• What you need to do: Copy the lines below verbatim, beginning with the line that includes "Instruction: Choose the Horizontal Type tool" and continuing to the end; leave out everything before it.
•••
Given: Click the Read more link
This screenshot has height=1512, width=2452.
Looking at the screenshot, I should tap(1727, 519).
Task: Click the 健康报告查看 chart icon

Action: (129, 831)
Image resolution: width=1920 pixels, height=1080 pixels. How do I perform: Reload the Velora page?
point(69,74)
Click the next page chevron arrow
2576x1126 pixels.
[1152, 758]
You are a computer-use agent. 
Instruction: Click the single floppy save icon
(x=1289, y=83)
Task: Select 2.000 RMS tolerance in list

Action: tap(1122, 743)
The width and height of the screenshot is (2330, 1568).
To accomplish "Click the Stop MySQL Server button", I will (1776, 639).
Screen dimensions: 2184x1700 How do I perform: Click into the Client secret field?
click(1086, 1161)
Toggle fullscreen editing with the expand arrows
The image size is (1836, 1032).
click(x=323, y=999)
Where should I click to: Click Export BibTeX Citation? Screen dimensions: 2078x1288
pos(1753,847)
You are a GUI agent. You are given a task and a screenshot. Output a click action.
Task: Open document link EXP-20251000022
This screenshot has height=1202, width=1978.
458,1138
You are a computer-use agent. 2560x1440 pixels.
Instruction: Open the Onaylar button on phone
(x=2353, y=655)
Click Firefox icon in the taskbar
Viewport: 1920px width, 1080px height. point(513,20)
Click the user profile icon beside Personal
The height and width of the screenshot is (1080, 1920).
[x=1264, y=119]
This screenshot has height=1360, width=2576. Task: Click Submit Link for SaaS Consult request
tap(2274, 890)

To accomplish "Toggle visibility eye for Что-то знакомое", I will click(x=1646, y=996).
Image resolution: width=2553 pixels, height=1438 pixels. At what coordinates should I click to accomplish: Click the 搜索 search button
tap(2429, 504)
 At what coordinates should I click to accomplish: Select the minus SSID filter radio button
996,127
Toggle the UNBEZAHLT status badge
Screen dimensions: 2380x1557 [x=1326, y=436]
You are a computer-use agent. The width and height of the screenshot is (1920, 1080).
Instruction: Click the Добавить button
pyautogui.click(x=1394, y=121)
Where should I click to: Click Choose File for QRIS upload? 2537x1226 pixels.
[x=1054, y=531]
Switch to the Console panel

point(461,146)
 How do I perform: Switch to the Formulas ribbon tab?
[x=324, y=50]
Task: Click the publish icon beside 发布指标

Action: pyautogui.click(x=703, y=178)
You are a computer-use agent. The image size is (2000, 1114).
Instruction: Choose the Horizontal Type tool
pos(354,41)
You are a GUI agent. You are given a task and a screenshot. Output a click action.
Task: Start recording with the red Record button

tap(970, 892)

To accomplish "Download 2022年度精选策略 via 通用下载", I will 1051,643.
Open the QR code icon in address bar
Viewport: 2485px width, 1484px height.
•••
• Response area:
Instruction: Choose the Horizontal Type tool
pos(354,41)
You are a GUI agent. You are given a task and a screenshot. Output a click action.
Task: Start recording with the red Record button

tap(970, 892)

To accomplish "Download 2022年度精选策略 via 通用下载", I will 1051,643.
Open the QR code icon in address bar
Viewport: 2485px width, 1484px height.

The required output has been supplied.